┌─ EXERCISE MATERIALS

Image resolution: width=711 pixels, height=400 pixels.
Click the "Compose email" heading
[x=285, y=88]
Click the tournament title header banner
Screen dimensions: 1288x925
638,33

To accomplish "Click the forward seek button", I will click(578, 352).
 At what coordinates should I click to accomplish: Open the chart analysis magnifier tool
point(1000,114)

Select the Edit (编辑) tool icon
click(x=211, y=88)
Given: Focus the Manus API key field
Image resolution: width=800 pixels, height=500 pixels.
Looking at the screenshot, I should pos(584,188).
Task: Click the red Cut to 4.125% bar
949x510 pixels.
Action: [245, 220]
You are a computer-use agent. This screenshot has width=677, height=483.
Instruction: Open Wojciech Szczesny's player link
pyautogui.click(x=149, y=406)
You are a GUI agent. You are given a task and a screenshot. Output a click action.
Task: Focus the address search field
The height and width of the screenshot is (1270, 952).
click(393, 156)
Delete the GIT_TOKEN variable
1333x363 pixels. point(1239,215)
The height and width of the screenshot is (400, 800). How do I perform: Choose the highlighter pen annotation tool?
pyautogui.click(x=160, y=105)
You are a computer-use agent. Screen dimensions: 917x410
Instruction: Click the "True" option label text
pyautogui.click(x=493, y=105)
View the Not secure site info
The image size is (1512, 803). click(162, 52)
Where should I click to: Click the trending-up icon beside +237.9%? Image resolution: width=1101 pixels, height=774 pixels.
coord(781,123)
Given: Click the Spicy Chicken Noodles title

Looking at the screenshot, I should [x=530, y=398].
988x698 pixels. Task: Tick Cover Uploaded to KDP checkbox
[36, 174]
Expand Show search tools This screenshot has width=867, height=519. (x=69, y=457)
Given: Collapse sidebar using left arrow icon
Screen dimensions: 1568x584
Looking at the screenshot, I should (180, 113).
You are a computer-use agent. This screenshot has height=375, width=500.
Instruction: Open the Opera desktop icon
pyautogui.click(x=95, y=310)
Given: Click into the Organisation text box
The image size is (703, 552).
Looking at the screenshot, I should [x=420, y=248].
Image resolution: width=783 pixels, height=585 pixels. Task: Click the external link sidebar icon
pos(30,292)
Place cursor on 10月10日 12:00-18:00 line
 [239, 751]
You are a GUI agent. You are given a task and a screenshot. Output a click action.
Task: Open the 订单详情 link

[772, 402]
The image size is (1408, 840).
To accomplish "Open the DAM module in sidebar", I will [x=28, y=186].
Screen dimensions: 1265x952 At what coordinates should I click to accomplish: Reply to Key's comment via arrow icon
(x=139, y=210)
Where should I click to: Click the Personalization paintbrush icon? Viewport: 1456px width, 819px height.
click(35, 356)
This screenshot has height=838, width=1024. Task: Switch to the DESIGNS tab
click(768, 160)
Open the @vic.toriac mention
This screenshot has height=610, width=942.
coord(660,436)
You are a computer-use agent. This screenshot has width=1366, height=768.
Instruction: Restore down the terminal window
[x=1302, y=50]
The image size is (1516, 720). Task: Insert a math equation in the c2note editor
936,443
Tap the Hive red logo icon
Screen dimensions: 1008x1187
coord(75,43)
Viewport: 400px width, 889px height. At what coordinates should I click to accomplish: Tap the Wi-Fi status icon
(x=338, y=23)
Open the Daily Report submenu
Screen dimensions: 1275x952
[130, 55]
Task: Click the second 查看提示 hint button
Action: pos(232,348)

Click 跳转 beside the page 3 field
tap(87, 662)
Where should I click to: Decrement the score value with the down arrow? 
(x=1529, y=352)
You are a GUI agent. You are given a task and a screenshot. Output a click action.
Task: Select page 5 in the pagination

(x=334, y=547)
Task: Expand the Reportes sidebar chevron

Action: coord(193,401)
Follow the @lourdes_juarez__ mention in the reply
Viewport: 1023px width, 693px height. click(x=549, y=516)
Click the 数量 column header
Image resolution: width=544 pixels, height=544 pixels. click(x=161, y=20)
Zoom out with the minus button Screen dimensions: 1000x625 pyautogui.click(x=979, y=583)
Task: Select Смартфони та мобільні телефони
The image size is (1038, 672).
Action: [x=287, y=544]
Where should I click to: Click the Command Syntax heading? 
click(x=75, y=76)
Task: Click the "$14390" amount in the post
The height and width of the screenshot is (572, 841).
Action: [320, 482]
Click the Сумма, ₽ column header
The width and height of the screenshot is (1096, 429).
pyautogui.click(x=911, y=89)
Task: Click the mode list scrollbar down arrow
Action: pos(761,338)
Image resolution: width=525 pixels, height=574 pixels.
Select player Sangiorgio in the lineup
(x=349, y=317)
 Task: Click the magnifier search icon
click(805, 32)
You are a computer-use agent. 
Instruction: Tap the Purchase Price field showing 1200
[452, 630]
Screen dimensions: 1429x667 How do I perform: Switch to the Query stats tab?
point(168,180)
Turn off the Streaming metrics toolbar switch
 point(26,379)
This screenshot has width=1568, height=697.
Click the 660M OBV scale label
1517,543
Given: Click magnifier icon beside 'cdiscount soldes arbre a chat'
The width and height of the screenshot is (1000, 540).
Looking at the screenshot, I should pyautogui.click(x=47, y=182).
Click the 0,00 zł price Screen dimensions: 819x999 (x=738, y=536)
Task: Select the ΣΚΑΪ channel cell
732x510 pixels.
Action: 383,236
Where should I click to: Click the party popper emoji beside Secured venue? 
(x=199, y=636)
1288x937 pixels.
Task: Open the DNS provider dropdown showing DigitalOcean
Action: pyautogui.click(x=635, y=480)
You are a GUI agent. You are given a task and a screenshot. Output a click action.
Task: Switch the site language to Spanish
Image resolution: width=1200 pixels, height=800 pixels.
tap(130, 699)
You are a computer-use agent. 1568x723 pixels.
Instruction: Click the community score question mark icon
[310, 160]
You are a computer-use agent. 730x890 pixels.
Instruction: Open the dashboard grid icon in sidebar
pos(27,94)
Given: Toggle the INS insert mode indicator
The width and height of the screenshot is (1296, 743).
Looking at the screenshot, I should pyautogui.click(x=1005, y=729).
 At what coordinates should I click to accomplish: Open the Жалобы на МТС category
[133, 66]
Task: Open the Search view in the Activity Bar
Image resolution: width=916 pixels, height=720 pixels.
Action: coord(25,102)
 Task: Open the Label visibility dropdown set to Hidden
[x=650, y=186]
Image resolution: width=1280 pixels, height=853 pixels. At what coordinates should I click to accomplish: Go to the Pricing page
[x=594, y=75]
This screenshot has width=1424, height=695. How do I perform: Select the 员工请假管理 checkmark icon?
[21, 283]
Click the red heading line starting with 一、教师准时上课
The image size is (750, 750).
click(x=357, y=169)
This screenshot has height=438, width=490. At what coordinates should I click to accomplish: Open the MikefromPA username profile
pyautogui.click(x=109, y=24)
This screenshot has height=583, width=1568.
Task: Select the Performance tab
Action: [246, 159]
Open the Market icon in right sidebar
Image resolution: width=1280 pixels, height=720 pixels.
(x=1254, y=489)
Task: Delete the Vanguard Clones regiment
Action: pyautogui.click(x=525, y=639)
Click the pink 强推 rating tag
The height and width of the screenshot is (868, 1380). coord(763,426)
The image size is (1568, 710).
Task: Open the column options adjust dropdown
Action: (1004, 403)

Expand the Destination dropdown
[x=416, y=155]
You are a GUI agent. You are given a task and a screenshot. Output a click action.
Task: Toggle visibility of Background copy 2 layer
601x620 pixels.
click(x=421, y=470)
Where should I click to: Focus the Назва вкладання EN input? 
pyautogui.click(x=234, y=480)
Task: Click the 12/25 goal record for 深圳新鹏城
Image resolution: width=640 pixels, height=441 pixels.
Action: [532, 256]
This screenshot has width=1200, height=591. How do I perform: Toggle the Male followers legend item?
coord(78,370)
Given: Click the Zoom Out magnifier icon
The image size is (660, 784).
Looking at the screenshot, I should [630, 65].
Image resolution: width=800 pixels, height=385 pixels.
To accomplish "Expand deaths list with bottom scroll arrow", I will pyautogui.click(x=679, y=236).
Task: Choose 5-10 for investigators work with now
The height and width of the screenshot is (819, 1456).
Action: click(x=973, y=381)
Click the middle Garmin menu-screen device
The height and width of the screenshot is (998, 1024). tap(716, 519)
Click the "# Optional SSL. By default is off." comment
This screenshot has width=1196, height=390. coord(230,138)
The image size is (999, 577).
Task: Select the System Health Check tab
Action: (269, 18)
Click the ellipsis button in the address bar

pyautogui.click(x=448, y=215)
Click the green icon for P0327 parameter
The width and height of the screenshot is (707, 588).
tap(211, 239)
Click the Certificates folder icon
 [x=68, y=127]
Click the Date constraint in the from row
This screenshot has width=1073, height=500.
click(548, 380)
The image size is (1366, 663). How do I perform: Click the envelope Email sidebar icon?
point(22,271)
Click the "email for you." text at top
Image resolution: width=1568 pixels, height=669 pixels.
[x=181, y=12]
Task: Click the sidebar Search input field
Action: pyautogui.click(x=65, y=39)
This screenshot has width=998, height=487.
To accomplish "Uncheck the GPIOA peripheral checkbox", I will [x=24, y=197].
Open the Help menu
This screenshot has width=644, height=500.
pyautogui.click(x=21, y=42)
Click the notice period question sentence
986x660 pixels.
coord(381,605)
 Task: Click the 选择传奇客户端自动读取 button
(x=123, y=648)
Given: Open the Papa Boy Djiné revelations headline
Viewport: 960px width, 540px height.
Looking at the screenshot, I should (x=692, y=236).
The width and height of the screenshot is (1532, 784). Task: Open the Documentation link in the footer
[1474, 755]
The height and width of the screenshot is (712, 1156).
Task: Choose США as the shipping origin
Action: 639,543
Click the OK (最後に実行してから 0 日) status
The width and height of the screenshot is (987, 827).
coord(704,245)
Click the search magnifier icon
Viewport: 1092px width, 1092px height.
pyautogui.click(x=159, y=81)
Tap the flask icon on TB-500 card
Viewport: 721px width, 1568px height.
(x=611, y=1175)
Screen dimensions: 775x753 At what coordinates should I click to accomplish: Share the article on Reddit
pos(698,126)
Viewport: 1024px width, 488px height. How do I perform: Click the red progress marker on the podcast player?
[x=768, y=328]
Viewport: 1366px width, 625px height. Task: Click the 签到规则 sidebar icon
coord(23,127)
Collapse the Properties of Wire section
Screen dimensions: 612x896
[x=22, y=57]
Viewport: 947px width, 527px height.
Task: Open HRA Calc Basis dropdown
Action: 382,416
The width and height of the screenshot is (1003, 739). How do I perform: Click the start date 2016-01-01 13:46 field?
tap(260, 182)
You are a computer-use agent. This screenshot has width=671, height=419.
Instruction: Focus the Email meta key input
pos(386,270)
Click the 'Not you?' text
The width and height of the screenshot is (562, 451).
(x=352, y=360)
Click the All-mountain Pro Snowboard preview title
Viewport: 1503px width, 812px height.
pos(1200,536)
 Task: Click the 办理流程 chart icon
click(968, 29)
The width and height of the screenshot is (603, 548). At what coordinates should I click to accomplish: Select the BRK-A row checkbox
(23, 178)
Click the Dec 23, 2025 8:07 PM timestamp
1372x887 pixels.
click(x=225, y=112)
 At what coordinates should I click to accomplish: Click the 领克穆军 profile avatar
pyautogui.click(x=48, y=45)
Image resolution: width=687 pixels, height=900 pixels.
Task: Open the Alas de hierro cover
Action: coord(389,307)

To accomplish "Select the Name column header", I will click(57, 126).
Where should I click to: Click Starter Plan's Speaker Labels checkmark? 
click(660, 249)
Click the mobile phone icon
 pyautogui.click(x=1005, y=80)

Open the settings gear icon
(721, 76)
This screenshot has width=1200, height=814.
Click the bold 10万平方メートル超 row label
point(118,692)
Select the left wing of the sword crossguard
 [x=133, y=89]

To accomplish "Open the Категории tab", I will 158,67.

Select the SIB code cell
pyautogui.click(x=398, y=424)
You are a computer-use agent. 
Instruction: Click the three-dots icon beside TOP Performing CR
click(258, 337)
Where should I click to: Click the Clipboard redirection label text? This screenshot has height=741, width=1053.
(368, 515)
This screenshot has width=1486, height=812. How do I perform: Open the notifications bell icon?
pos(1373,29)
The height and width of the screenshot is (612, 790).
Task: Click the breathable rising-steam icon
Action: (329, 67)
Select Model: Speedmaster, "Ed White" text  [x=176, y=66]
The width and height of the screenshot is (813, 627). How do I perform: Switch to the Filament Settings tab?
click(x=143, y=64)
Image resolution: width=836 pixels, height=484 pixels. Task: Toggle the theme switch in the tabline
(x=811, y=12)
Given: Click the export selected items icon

└─

## [YOUR TASK]
Wherever the word "Zoom" occurs in a line of the listing, copy that line.

## [SOLUTION TO THIS EXERCISE]
Zoom out with the minus button Screen dimensions: 1000x625 pyautogui.click(x=979, y=583)
Given: Click the Zoom Out magnifier icon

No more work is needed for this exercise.